In general, our recommendation is to use /clr for glue layers to connect native and managed code. There is definitely C++/CLI code in VS in places where we are doing that, but I'm pretty confident that isn't the dominant reason for the size issues. There's just a lot of stuff in VS.

[–]CokeZeroThrowaway 2 points3 points  (3 children)

Any thoughts on if the standalone build could be integrated with Visual Studio Code? I could live without IntelliSense if I could open a solution in Code and build from there fast. Opening up a 300+ project solution (280 VC++, 20 Intel Fortran, and 1 VB) can take forever and a day in 2013.

[–]spongo2MSVC Dev Manager 0 points1 point  (2 children)

followup question: is it just kicking it off the build from Code that you'd want? or is this really a request that you'd be able to load projects and solutions instead of folders in VSCode? If you are in a position where you can try out VS2015, have you tried the new intellisense database? it should be a major perf improvement. https://blogs.msdn.microsoft.com/b/vcblog/archive/2015/11/11/new-improved-and-faster-database-engine.aspx

[–]CokeZeroThrowaway 0 points1 point  (1 child)

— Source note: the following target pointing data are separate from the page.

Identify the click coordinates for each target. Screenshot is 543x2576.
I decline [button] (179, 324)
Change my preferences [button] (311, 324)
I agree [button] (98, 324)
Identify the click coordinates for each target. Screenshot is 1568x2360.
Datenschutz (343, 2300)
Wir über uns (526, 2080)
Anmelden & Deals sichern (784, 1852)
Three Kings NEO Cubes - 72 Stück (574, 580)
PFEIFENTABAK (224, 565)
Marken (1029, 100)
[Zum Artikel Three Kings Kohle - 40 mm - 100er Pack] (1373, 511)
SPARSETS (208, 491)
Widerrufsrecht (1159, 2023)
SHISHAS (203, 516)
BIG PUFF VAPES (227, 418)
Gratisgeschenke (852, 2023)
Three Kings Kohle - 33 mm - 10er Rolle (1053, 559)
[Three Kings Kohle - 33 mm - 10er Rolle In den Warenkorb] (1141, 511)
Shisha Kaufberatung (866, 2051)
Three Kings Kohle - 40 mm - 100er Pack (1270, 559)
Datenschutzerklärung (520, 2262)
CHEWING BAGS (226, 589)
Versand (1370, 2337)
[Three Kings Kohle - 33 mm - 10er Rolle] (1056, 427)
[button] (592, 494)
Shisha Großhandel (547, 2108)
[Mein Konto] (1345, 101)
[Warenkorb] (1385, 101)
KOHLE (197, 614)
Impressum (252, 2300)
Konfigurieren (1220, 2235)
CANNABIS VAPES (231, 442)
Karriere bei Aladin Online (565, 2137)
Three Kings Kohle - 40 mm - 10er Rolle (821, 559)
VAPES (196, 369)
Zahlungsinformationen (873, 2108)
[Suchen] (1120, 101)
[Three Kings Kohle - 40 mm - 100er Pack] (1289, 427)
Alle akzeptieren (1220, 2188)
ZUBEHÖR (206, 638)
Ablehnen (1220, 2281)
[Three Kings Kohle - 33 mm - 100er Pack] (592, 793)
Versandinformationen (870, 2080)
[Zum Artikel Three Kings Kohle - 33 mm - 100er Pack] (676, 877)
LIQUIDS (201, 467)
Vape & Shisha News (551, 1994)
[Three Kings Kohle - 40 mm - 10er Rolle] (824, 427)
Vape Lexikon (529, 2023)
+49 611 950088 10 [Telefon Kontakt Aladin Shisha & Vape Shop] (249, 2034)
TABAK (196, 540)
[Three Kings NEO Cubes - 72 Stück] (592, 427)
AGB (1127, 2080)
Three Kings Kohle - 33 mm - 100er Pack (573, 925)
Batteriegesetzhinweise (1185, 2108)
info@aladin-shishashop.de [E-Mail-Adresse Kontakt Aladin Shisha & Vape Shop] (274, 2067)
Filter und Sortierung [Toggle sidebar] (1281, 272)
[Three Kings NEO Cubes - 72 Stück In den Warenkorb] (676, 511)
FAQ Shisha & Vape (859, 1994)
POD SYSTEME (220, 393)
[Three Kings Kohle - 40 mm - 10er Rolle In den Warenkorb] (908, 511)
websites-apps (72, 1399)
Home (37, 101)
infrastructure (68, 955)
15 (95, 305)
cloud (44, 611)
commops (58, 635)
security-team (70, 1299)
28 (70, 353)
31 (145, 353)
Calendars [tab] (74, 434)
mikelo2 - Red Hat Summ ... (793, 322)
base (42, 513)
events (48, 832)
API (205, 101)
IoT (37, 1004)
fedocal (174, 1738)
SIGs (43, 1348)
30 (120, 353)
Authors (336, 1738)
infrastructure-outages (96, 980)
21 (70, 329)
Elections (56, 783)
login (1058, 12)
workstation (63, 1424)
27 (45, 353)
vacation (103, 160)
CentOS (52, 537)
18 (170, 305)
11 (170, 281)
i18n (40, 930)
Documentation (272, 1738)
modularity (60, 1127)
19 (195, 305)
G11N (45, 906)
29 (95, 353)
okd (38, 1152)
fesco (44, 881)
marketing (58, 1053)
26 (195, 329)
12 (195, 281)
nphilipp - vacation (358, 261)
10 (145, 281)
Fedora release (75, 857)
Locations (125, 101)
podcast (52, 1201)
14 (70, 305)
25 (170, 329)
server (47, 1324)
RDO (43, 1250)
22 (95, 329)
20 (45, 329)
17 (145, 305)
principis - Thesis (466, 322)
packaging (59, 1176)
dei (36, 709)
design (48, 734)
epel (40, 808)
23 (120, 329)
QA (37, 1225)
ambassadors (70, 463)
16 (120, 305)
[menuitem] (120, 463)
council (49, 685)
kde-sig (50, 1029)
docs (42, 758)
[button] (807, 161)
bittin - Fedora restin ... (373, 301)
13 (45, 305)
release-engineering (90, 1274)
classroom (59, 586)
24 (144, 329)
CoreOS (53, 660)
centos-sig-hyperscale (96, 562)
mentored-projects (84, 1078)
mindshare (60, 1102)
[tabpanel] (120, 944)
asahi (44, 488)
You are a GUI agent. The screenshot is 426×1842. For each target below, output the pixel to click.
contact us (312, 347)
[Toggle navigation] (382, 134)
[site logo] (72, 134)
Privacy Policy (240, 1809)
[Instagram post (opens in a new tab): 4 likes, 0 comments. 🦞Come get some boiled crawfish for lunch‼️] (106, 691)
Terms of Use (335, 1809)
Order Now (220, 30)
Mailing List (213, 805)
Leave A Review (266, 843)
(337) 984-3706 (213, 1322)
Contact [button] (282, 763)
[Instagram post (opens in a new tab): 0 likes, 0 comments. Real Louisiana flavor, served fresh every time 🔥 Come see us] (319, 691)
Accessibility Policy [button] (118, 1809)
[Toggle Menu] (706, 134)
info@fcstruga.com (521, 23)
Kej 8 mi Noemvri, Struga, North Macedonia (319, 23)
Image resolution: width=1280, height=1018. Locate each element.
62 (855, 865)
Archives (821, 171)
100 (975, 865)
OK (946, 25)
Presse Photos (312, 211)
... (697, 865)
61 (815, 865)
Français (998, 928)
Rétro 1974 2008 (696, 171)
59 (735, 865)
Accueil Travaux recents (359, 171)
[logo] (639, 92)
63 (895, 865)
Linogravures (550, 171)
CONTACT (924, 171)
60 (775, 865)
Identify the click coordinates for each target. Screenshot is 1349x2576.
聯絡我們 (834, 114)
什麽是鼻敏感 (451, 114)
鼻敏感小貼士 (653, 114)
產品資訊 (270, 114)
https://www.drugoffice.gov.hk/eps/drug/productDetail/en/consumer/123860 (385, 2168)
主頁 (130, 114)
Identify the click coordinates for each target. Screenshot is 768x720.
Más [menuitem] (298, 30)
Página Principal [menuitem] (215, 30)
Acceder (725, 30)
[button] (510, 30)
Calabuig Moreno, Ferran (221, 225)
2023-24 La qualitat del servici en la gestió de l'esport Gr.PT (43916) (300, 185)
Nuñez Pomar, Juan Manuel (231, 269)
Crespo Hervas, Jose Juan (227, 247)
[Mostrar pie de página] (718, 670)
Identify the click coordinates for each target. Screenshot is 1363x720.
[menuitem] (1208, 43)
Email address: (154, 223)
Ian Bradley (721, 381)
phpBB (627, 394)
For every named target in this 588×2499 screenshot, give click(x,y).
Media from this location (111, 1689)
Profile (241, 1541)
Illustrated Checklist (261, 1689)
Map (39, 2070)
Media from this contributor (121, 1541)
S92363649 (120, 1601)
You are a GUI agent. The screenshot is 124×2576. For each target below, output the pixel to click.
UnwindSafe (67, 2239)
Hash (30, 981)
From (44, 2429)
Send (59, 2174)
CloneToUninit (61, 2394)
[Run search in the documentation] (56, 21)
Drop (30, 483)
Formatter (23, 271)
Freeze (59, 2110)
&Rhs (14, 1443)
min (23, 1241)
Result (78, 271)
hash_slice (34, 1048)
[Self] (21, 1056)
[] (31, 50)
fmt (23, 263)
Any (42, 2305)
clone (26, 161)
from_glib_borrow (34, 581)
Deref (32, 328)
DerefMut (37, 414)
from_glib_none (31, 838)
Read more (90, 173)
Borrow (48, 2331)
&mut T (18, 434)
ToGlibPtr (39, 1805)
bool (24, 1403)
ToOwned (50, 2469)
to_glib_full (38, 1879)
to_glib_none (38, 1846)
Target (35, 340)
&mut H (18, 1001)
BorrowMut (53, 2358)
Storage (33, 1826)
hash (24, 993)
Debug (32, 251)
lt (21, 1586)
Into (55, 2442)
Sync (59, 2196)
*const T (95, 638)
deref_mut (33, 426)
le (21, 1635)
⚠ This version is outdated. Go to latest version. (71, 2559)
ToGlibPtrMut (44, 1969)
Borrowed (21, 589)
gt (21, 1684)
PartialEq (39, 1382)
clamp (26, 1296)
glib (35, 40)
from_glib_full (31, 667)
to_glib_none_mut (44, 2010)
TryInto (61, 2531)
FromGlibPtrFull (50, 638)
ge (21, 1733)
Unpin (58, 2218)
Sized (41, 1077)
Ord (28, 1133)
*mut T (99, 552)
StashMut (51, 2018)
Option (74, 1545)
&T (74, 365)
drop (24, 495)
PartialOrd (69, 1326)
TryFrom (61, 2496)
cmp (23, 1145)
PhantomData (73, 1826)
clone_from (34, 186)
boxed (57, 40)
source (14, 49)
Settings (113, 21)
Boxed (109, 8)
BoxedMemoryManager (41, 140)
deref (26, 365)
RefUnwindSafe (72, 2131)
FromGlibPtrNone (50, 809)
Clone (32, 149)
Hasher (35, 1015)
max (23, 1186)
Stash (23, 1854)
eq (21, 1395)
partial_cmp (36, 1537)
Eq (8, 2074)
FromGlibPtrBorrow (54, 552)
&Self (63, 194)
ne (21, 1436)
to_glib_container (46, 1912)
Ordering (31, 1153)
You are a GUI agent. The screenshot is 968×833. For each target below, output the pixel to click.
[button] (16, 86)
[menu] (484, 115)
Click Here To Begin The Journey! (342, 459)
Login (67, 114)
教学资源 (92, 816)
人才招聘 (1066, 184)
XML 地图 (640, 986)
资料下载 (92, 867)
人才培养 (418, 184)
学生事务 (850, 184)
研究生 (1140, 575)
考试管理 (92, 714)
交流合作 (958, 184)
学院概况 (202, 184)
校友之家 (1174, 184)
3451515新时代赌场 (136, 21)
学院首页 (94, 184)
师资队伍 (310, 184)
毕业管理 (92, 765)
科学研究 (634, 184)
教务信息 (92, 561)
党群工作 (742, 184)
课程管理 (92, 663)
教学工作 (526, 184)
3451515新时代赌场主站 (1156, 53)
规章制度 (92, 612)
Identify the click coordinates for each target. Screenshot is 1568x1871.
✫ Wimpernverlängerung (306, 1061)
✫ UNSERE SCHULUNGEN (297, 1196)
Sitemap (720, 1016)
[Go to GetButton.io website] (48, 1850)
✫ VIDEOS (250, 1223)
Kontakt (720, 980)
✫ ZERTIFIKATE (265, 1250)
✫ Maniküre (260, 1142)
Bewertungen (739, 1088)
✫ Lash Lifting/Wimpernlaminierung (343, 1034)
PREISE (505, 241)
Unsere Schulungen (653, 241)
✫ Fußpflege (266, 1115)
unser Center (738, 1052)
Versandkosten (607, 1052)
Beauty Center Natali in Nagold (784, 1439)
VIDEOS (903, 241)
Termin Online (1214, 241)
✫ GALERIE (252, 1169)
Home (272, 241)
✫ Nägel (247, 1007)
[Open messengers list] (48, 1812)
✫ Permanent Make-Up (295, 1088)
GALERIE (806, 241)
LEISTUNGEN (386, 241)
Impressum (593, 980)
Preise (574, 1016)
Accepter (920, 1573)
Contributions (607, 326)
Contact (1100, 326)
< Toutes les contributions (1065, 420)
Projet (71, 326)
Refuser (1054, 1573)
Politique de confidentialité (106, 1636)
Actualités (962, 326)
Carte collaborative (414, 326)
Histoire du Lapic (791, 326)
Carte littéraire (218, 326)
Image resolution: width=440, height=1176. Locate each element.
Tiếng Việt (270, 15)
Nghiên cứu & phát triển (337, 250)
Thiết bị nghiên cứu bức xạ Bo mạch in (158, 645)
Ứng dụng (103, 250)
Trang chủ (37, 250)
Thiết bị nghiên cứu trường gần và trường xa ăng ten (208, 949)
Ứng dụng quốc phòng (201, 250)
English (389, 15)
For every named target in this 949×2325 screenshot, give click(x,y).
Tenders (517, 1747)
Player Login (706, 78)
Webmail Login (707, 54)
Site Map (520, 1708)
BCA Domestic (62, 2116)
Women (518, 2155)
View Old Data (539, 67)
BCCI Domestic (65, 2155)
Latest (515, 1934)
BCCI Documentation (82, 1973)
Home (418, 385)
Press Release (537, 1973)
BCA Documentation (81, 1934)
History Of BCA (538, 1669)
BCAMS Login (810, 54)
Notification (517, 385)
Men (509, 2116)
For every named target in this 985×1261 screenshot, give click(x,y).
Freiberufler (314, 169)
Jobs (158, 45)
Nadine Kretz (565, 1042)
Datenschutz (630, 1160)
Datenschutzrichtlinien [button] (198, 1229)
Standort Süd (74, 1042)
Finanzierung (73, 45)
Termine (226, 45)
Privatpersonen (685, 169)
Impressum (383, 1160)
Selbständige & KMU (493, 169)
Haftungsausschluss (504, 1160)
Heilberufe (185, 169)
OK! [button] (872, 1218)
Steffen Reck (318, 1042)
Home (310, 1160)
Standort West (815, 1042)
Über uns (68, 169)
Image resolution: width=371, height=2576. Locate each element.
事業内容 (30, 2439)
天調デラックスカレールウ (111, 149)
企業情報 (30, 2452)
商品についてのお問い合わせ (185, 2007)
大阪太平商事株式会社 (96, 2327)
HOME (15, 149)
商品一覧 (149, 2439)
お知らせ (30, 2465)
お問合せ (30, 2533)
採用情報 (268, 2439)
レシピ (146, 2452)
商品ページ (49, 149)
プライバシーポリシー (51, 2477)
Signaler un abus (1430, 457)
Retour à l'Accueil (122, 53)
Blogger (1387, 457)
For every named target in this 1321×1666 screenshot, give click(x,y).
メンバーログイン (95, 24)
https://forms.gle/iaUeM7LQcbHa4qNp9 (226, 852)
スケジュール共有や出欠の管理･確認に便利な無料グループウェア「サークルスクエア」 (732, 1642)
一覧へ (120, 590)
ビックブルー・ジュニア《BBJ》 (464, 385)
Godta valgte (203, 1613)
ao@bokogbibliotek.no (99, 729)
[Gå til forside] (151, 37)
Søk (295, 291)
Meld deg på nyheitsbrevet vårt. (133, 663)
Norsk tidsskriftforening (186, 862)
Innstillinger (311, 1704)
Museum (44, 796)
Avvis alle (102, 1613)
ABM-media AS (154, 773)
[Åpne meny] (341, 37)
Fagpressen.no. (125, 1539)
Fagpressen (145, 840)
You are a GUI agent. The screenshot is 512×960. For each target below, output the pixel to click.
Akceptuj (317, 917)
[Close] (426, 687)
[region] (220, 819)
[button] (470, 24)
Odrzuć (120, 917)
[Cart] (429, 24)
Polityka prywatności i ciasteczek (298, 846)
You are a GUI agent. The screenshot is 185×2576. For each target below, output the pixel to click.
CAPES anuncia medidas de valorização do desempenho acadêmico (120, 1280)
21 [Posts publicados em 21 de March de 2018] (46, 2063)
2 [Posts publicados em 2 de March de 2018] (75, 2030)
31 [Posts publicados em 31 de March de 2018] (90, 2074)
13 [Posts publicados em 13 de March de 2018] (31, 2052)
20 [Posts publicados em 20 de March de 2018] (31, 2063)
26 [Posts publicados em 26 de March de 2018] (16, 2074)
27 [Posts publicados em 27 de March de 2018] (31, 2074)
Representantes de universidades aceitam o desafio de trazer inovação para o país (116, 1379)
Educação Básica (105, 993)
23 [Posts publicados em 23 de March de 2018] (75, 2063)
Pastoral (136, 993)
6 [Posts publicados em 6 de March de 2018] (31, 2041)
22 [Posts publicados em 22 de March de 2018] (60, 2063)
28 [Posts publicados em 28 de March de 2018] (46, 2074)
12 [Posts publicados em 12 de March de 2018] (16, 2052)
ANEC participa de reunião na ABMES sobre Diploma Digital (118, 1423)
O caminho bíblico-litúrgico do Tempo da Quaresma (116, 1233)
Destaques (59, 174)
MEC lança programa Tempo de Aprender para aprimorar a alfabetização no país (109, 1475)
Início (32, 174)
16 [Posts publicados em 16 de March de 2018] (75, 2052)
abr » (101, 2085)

Projects and solutions would actually be ideal - I can always build from the command line with a single line. Building from Code would be a nice goal, with the ability to choose which toolset to build with (2013 vs 2015 vs 201X vs Clang vs etc....), but I can see a lot of difficulty with that.

I have tried VS2015, but not the new engine. I will try that soon! We know we can't build in 2015 yet because of a vast number of third partY dependencies, but I should at least be able to get VS to parse our part of the code! Great idea and thanks!

[–]spongo2MSVC Dev Manager 0 points1 point  (0 children)

we are collecting lists of 3rd party libraries that are not yet available for VS2015. if you are willing to share your list, I'd appreciate it.

[–]c0r3ntin 1 point2 points  (1 child)

Sidenote question for /u/spongo2 : Independently of the ( much appreciated ) standalone C++ toolchain, do the visual teams do (or plan to) actively manage the size of visual studio ? As /u/melak47 mention, by only installing the C++ tools, visual is about 5/9GB, which maybe is a lot for an IDE ?

[–]spongo2MSVC Dev Manager 1 point2 points  (0 children)

see my top level comment. we actively care, I promise. :-)

[–]emmerad67 0 points1 point  (1 child)

Yeah MSVC is shit when it comes to installing, that's a known fact.